═════ The data ═════
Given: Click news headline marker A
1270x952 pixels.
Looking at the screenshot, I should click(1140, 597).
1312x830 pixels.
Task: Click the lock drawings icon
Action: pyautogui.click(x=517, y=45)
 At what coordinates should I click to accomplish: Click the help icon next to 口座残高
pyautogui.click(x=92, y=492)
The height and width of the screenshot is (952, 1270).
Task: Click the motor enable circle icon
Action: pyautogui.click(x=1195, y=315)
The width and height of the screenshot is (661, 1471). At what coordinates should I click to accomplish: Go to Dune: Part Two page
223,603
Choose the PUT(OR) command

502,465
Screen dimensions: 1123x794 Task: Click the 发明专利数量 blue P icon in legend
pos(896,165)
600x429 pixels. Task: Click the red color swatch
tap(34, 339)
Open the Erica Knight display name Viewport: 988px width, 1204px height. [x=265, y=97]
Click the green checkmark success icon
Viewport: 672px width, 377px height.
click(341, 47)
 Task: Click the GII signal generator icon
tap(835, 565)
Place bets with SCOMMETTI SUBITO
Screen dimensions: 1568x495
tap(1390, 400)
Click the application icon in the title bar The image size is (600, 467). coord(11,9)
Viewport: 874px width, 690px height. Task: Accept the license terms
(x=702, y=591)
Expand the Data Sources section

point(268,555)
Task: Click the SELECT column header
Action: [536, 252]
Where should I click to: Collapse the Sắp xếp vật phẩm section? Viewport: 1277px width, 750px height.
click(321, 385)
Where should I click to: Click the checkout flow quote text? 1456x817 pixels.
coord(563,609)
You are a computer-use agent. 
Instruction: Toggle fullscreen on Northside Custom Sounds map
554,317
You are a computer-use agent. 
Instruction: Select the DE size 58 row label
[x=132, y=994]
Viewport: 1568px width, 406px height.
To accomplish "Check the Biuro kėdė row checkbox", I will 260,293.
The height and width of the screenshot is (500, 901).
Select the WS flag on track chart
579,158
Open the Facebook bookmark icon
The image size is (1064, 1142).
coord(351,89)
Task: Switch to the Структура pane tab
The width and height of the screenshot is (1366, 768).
═════
- _Objective_: Update the listing above by replacing every occurrence of "Instruction:" with "Goal:", leaving all other text unchanged.

- _In response_:
Given: Click news headline marker A
1270x952 pixels.
Looking at the screenshot, I should click(1140, 597).
1312x830 pixels.
Task: Click the lock drawings icon
Action: pyautogui.click(x=517, y=45)
 At what coordinates should I click to accomplish: Click the help icon next to 口座残高
pyautogui.click(x=92, y=492)
The height and width of the screenshot is (952, 1270).
Task: Click the motor enable circle icon
Action: pyautogui.click(x=1195, y=315)
The width and height of the screenshot is (661, 1471). At what coordinates should I click to accomplish: Go to Dune: Part Two page
223,603
Choose the PUT(OR) command

502,465
Screen dimensions: 1123x794 Task: Click the 发明专利数量 blue P icon in legend
pos(896,165)
600x429 pixels. Task: Click the red color swatch
tap(34, 339)
Open the Erica Knight display name Viewport: 988px width, 1204px height. [x=265, y=97]
Click the green checkmark success icon
Viewport: 672px width, 377px height.
click(341, 47)
 Task: Click the GII signal generator icon
tap(835, 565)
Place bets with SCOMMETTI SUBITO
Screen dimensions: 1568x495
tap(1390, 400)
Click the application icon in the title bar The image size is (600, 467). coord(11,9)
Viewport: 874px width, 690px height. Task: Accept the license terms
(x=702, y=591)
Expand the Data Sources section

point(268,555)
Task: Click the SELECT column header
Action: [536, 252]
Where should I click to: Collapse the Sắp xếp vật phẩm section? Viewport: 1277px width, 750px height.
click(321, 385)
Where should I click to: Click the checkout flow quote text? 1456x817 pixels.
coord(563,609)
You are a computer-use agent. 
Goal: Toggle fullscreen on Northside Custom Sounds map
554,317
You are a computer-use agent. 
Goal: Select the DE size 58 row label
[x=132, y=994]
Viewport: 1568px width, 406px height.
To accomplish "Check the Biuro kėdė row checkbox", I will 260,293.
The height and width of the screenshot is (500, 901).
Select the WS flag on track chart
579,158
Open the Facebook bookmark icon
The image size is (1064, 1142).
coord(351,89)
Task: Switch to the Структура pane tab
The width and height of the screenshot is (1366, 768).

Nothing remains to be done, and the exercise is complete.